Casi al mismo tiempo que nosotros firmamos el contrato para asegurarnos el jardín, el jefe de mi cacho-carne decidió que había llegado el momento de buscar una oficina en vez de trabajar desde su casa. Y el día antes de que hiciéramos la mudanza de la oficina llamó el abuelo del jefe con buenas noticias. Buenas noticias para nosotros, que el señor lo mismo lo recuerda de otra manera: una empresa en la que había invertido ciertos dineros se había ido al garete, y como acreedor tenía derecho a ir a la fábrica a rapiñar cuanto pudiese. Así que nos mandaba a nosotros para que le recogiéramos unas cosas que quería y para ver si encontrábamos algo para nuestra nueva oficina.
Siendo dos personas en la empresa lo mismo friegas los platos que diseñas páginas de la nueva web de una buena universidad de Estados Unidos (no, no me estoy tirando el moco), así que ya sabéis quién hizo la mudanza y se fue luego a ladronear cosas de la fábrica de la empresa en quiebra.
Encontramos un par de mesas muy majas, estanterías y alguna otra tontería para la oficina. Como la empresa en cuestión se dedicaba a la fabricación de pantallas para aeronaves, también encontramos un paraíso para frikis e ingenieros: pantallas LCD, chips, componentes electrónicos de todos los tamaños entre minúsculo y microscópico… y en un rincón tres hermosas barbacoas. No sé si en el proceso de fabricación de una pantalla para un avión necesitas una barbacoa, pero lo mismo tener tres en la oficina explica lo de la bancarrota.

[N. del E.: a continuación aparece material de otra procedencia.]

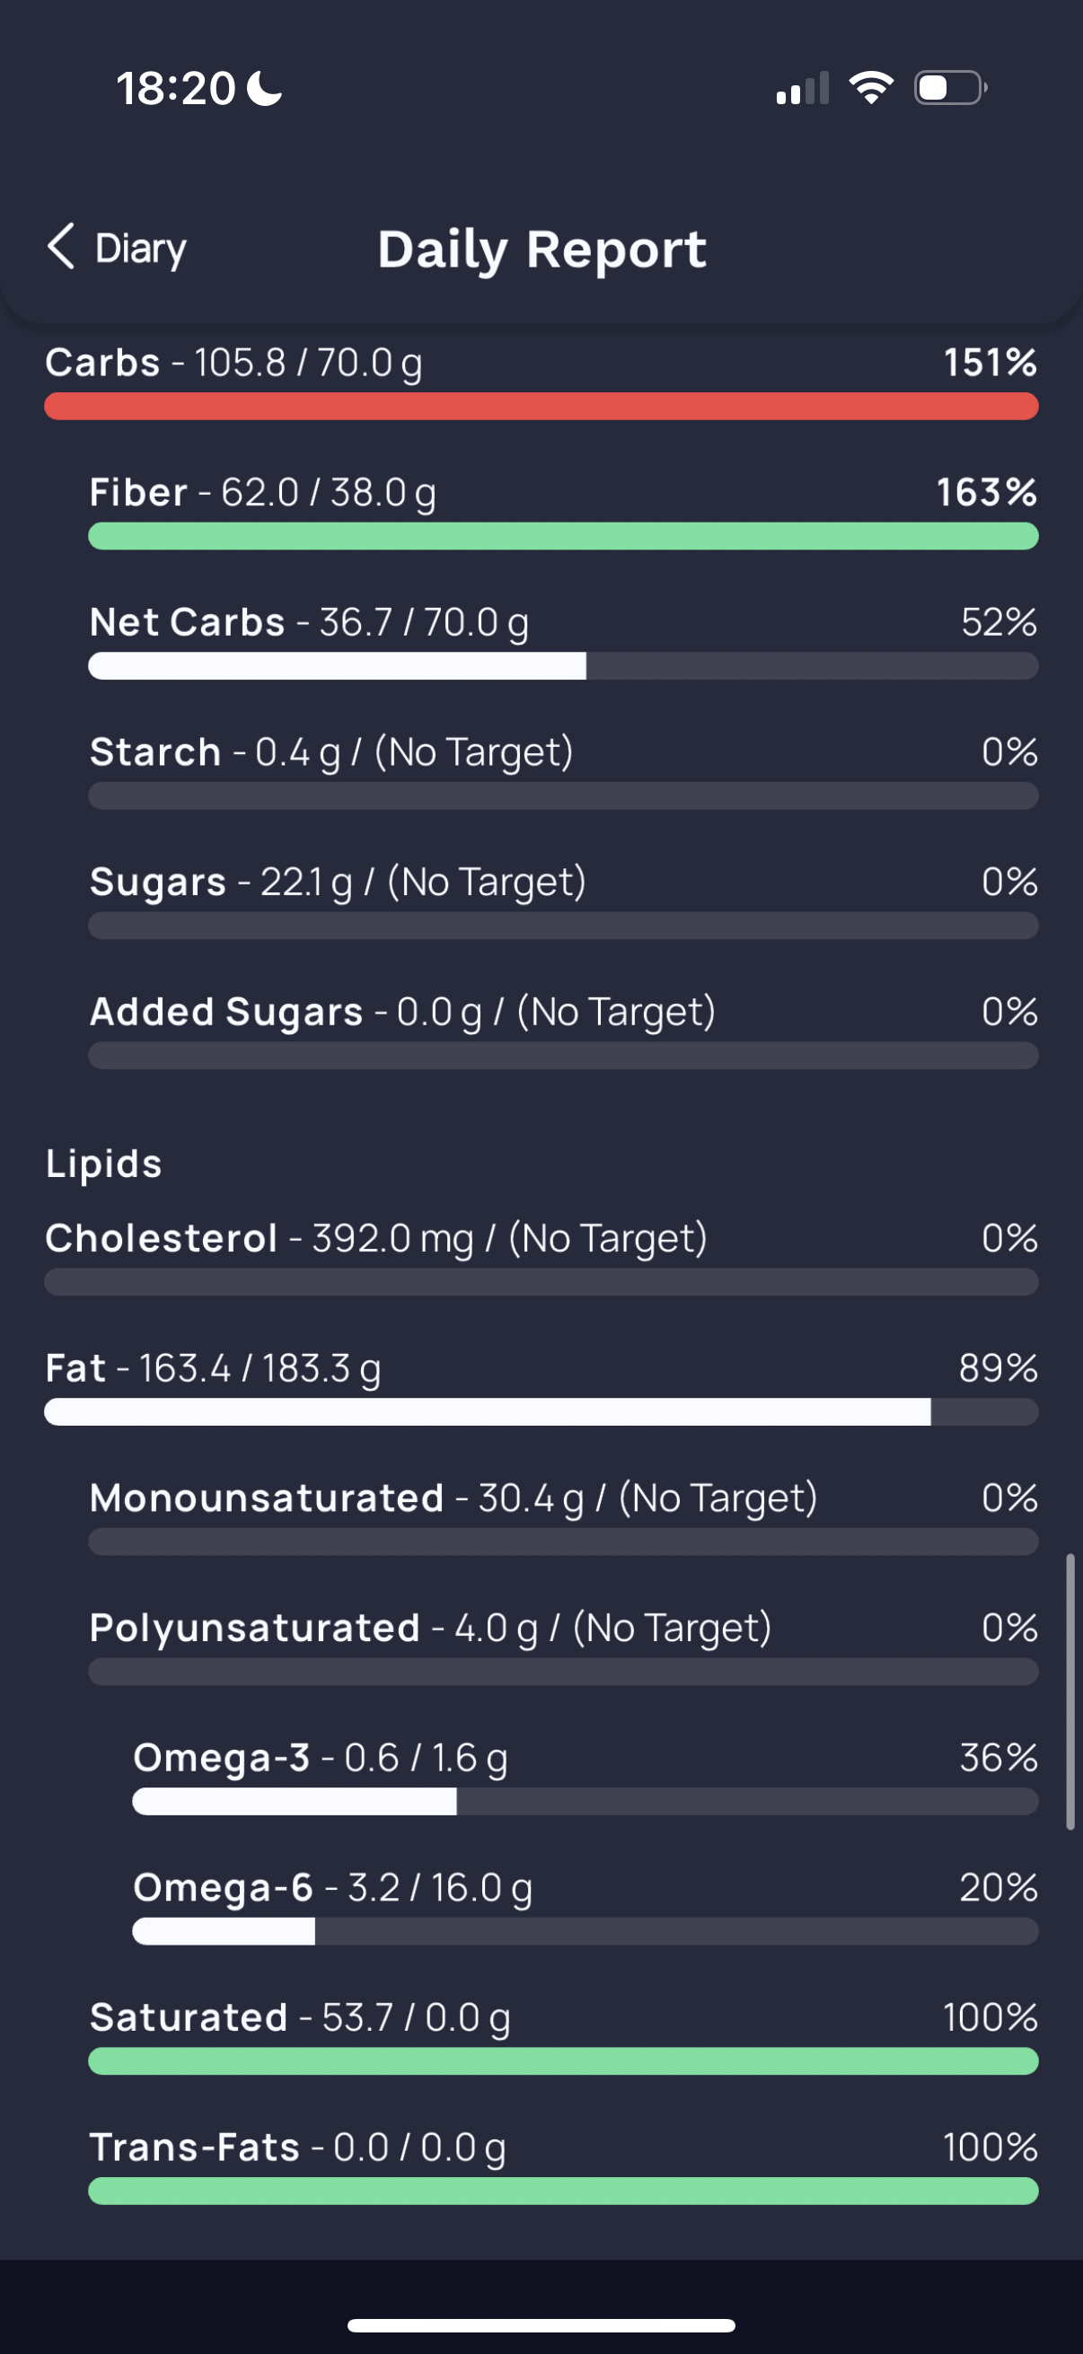
Task: Tap the Fat progress bar
Action: [541, 1412]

Aunque aún quedaban dos largos meses hasta que nos dejasen mudarnos al apartamento con patio, mi cacho-carne miraba a las barbacoas con gula y lujuria. Pero claro, una barbacoa no es algo que te puedas echar al bolsillo y ya, así que mi cacho-carne estaba dubitativo y no se atrevía a coger una. Se le debía de notar mucho el dilema, porque al rato pasó por allí otro de los acreedores, con clara experiencia en estas cosas, que le dijo «si quieres una de las barbacoas cógela, que aquí ya no las van a usar».

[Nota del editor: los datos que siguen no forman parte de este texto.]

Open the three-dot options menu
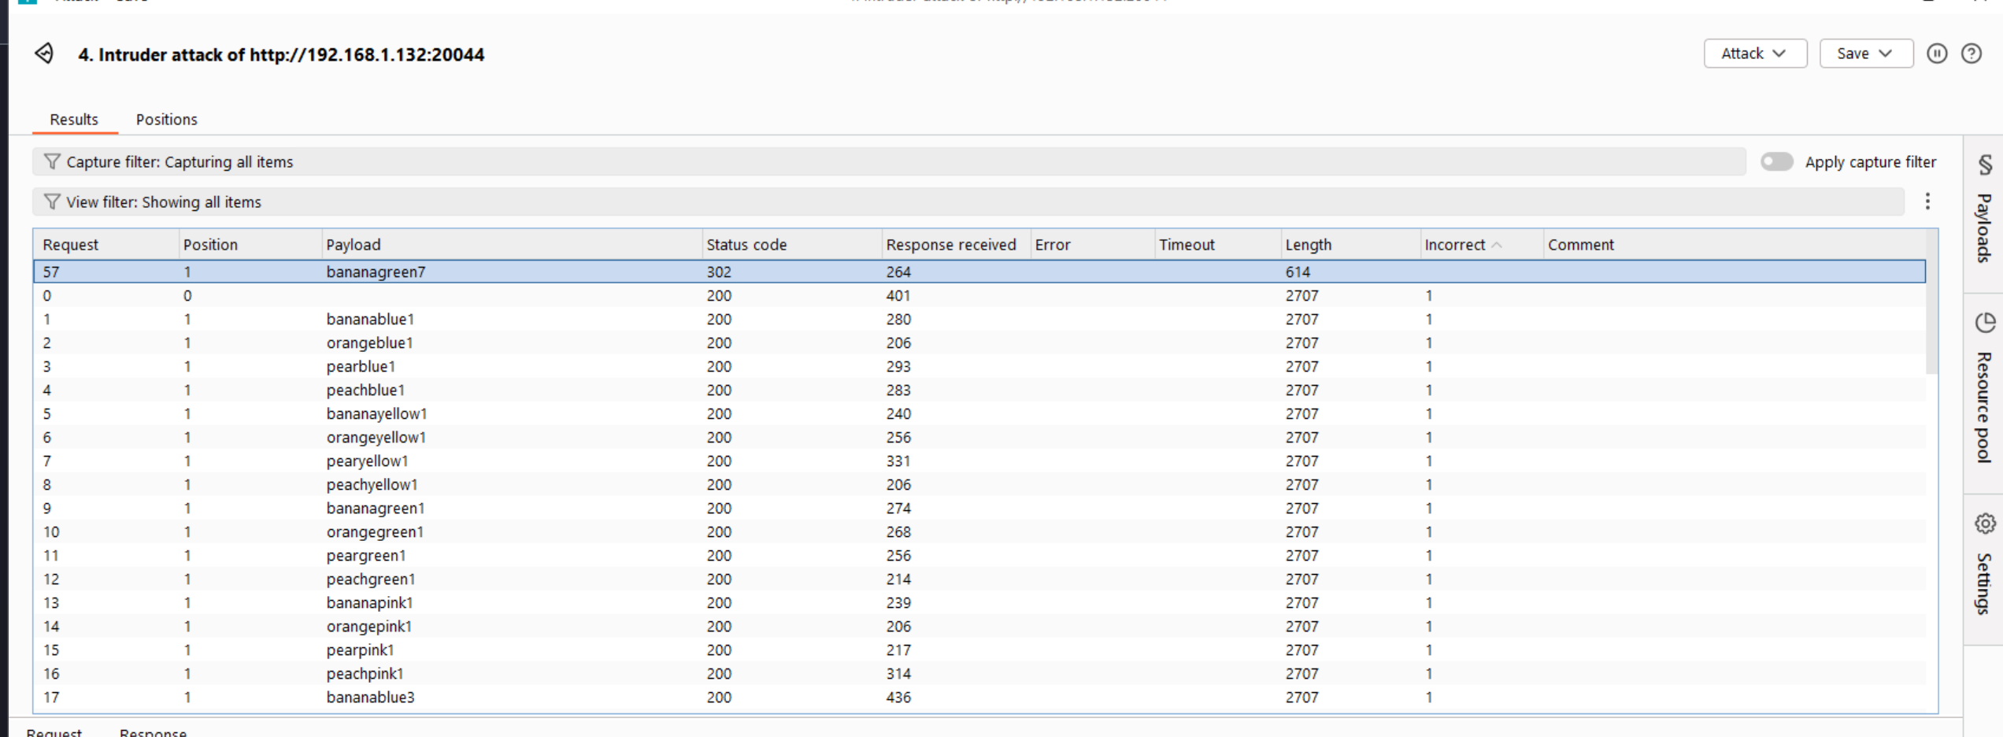 point(1927,202)
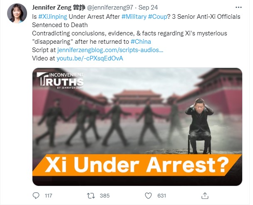Open the share tweet icon
The image size is (253, 205).
[205, 196]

Ese era el empujón que necesitaba mi cacho-carne para lanzarse a llamar a la cacho-novia para pedirle permiso. Como no podía ser de otra forma, la cacho-novia le puso en su sitio con un sencillo «pero alma de cántaro, ¿dónde vamos a meter la barbacoa dos meses en nuestro apartamento si no tenemos ni un dormitorio?» (clarificación: el apartamento era un estudio, literalmente no teníamos dormitorio). Lo dijo en inglés, pero vamos, se le entendió perfectamente y era un argumento irrefutable.
Parecía que después del ronroneo y tanto pensarlo al final no iba a poder ser. Hasta que apareció de nuevo el jefe de mi caho-carne, que no contento con habernos traído hasta allí y poner la furgoneta para el transporte nos ofreció también un pedacito de su jardín para guardar la barbacoa hasta que nos dieran el apartamento. Y sin pedir permiso a su novia, el machote.
Y así es como conseguimos nuestra barbacoa, que un año después sigue dandonos alegrías culinarias a nosotros y a nuestros amiguetes. Tanto la queremos que lo que no nos gastamos en comprarla nos lo gastamos en un pijama para que no sufra mucho con la nieve y la lluvia, y en comprar una cadena bien gorda para que nadie nos la quite. Así que si venís en verano ya sabéis lo que vamos a comer.